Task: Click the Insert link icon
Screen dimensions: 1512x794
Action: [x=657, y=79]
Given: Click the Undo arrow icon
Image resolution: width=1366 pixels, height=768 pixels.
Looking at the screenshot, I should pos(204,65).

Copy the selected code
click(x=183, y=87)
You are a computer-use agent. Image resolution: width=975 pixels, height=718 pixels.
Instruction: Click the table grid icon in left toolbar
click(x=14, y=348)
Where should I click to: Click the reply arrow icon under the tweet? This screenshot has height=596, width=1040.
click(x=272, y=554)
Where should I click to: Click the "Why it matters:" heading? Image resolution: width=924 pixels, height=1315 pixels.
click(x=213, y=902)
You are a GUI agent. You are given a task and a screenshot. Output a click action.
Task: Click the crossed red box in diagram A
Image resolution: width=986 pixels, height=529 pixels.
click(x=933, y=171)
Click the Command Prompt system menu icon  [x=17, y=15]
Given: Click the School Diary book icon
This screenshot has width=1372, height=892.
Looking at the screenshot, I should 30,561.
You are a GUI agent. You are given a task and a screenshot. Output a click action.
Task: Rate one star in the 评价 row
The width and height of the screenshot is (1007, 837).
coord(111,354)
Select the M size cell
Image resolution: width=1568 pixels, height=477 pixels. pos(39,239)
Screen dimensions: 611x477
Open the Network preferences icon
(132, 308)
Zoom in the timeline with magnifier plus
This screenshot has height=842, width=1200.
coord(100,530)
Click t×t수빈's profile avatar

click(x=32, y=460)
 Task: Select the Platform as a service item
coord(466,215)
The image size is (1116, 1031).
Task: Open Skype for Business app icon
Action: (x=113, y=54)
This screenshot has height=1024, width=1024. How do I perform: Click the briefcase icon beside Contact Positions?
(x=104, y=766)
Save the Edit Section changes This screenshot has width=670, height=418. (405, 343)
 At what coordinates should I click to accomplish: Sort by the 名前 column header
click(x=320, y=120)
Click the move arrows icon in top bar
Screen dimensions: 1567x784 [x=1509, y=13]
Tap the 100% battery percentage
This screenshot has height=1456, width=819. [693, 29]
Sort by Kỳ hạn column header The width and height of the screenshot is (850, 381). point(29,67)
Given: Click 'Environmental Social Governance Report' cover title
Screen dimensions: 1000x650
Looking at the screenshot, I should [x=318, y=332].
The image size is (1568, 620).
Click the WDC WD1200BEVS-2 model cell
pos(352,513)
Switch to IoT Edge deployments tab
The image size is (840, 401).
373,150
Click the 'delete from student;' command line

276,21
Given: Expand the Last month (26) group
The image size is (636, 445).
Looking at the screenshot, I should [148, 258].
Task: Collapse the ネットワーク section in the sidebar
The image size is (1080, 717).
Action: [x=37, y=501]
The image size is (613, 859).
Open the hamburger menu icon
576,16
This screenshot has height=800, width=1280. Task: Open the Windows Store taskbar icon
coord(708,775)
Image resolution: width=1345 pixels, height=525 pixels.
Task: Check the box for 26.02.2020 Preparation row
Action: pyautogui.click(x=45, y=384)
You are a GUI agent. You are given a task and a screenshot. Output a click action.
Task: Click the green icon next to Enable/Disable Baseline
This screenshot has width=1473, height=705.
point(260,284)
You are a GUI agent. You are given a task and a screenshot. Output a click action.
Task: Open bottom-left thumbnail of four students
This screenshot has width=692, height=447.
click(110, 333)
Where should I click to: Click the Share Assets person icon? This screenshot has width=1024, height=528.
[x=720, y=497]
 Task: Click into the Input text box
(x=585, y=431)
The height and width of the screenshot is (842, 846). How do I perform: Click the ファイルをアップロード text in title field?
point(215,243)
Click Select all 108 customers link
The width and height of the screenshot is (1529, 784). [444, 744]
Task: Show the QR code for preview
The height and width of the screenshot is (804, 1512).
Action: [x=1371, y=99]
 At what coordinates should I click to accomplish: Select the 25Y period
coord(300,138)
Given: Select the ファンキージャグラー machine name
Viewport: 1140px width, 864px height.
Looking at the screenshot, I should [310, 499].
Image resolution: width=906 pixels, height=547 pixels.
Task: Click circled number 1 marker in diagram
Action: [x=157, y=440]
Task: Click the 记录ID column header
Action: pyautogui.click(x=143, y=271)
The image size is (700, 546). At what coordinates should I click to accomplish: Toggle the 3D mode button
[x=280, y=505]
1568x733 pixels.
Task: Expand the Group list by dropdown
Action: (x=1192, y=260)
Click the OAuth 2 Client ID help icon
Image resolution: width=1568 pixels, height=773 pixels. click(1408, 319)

# What this task involves
Retype each record. Keep every character as it is.

# Completed task
Task: Click the Insert link icon
Screen dimensions: 1512x794
Action: [x=657, y=79]
Given: Click the Undo arrow icon
Image resolution: width=1366 pixels, height=768 pixels.
Looking at the screenshot, I should pos(204,65).

Copy the selected code
click(x=183, y=87)
You are a computer-use agent. Image resolution: width=975 pixels, height=718 pixels.
Instruction: Click the table grid icon in left toolbar
click(x=14, y=348)
Where should I click to: Click the reply arrow icon under the tweet? This screenshot has height=596, width=1040.
click(x=272, y=554)
Where should I click to: Click the "Why it matters:" heading? Image resolution: width=924 pixels, height=1315 pixels.
click(x=213, y=902)
You are a GUI agent. You are given a task and a screenshot. Output a click action.
Task: Click the crossed red box in diagram A
Image resolution: width=986 pixels, height=529 pixels.
click(x=933, y=171)
Click the Command Prompt system menu icon  [x=17, y=15]
Given: Click the School Diary book icon
This screenshot has width=1372, height=892.
Looking at the screenshot, I should 30,561.
You are a GUI agent. You are given a task and a screenshot. Output a click action.
Task: Rate one star in the 评价 row
The width and height of the screenshot is (1007, 837).
coord(111,354)
Select the M size cell
Image resolution: width=1568 pixels, height=477 pixels. pos(39,239)
Screen dimensions: 611x477
Open the Network preferences icon
(132, 308)
Zoom in the timeline with magnifier plus
This screenshot has height=842, width=1200.
coord(100,530)
Click t×t수빈's profile avatar

click(x=32, y=460)
 Task: Select the Platform as a service item
coord(466,215)
The image size is (1116, 1031).
Task: Open Skype for Business app icon
Action: (x=113, y=54)
This screenshot has height=1024, width=1024. How do I perform: Click the briefcase icon beside Contact Positions?
(x=104, y=766)
Save the Edit Section changes This screenshot has width=670, height=418. (405, 343)
 At what coordinates should I click to accomplish: Sort by the 名前 column header
click(x=320, y=120)
Click the move arrows icon in top bar
Screen dimensions: 1567x784 [x=1509, y=13]
Tap the 100% battery percentage
This screenshot has height=1456, width=819. [693, 29]
Sort by Kỳ hạn column header The width and height of the screenshot is (850, 381). point(29,67)
Given: Click 'Environmental Social Governance Report' cover title
Screen dimensions: 1000x650
Looking at the screenshot, I should [x=318, y=332].
The image size is (1568, 620).
Click the WDC WD1200BEVS-2 model cell
pos(352,513)
Switch to IoT Edge deployments tab
The image size is (840, 401).
373,150
Click the 'delete from student;' command line

276,21
Given: Expand the Last month (26) group
The image size is (636, 445).
Looking at the screenshot, I should [148, 258].
Task: Collapse the ネットワーク section in the sidebar
The image size is (1080, 717).
Action: [x=37, y=501]
The image size is (613, 859).
Open the hamburger menu icon
576,16
This screenshot has height=800, width=1280. Task: Open the Windows Store taskbar icon
coord(708,775)
Image resolution: width=1345 pixels, height=525 pixels.
Task: Check the box for 26.02.2020 Preparation row
Action: pyautogui.click(x=45, y=384)
You are a GUI agent. You are given a task and a screenshot. Output a click action.
Task: Click the green icon next to Enable/Disable Baseline
This screenshot has width=1473, height=705.
point(260,284)
You are a GUI agent. You are given a task and a screenshot. Output a click action.
Task: Open bottom-left thumbnail of four students
This screenshot has width=692, height=447.
click(110, 333)
Where should I click to: Click the Share Assets person icon? This screenshot has width=1024, height=528.
[x=720, y=497]
 Task: Click into the Input text box
(x=585, y=431)
The height and width of the screenshot is (842, 846). How do I perform: Click the ファイルをアップロード text in title field?
point(215,243)
Click Select all 108 customers link
The width and height of the screenshot is (1529, 784). [444, 744]
Task: Show the QR code for preview
The height and width of the screenshot is (804, 1512).
Action: [x=1371, y=99]
 At what coordinates should I click to accomplish: Select the 25Y period
coord(300,138)
Given: Select the ファンキージャグラー machine name
Viewport: 1140px width, 864px height.
Looking at the screenshot, I should [310, 499].
Image resolution: width=906 pixels, height=547 pixels.
Task: Click circled number 1 marker in diagram
Action: [x=157, y=440]
Task: Click the 记录ID column header
Action: pyautogui.click(x=143, y=271)
The image size is (700, 546). At what coordinates should I click to accomplish: Toggle the 3D mode button
[x=280, y=505]
1568x733 pixels.
Task: Expand the Group list by dropdown
Action: (x=1192, y=260)
Click the OAuth 2 Client ID help icon
Image resolution: width=1568 pixels, height=773 pixels. click(1408, 319)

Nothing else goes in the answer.